To counter the myths about the dangers of the breed, they created a website. “The avalanche came rolling in,” Reynolds says. “By day three, we were just inundated.”
That was the start of BAD RAP. They began developing training classes and doing education, speaking at animal welfare conferences. “We’re helping the larger organizations improve their message about the breed,” Reynolds says. BAD RAP does weeklong “Pit Ed” camps for shelter staffers and rescuers. They’ve partnered with the East Bay SPCA for shot fairs and free spaying and neutering for Pit Bulls, and their website has everything from news about legislation to a popular page called “Happy Endings.”
“Rescuing is a political action,” Racer says. Some rescued dogs have stories that catch public attention and help educate people about Pit Bulls. The organization took a lot of Pit Bulls after Katrina, and they may take a dog from a distant shelter to show shelter staff that Pit rescue works. For example, Stella, the dog from the drug bust, was an exception to a Detroit shelter’s policy of euthanizing all Pit Bulls; they will now revisit that policy. And Stella has a pending adoption.

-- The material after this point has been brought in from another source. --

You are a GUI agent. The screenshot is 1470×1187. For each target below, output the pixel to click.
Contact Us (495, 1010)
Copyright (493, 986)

BAD RAP deals with about 17 dogs at a time. They look for classic Pit Bull temperament, Reynolds says. “Optimistic, resilient, stable, well balanced, able to deal with confinement. Appropriately submissive. Dogs who can tolerate, if not enjoy, other dogs.” As for the Vick dogs, “These dogs have been more thoroughly evaluated than any dogs in history,” she says. The dogs they chose to care for would be ambassadors, representing not just Pit Bulls, but fight-bust dogs. After socialization and training, they would have to be flawless. “They have to be perfect,” Reynolds says. “That’s a horrible pressure, because no dog is perfect.”
Like Frodo, many of the Vick dogs were fearful after their long periods of isolation, and they’re not the only Pit Bulls with socialization issues. Many are chained and left outside all day—or night and day—and serve as puppy machines or guard dogs. They don’t know what to do in other settings. “A lot of the dogs have never been out of their back yards before,” Reynolds says.

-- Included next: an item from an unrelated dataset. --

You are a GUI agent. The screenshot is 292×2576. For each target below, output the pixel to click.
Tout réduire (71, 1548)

Dogs who have been isolated from other dogs need to learn dog manners. In their foster homes, they may need to learn what furniture is, and how to behave around it. They may have to learn to walk on a leash. Loving people comes naturally to Pit Bulls, but the Vick dogs needed to learn manners. Frodo didn’t make eye contact with people at first. “It was like we were furniture,” Reynolds says. “It took a while. But once he got it, that was it!”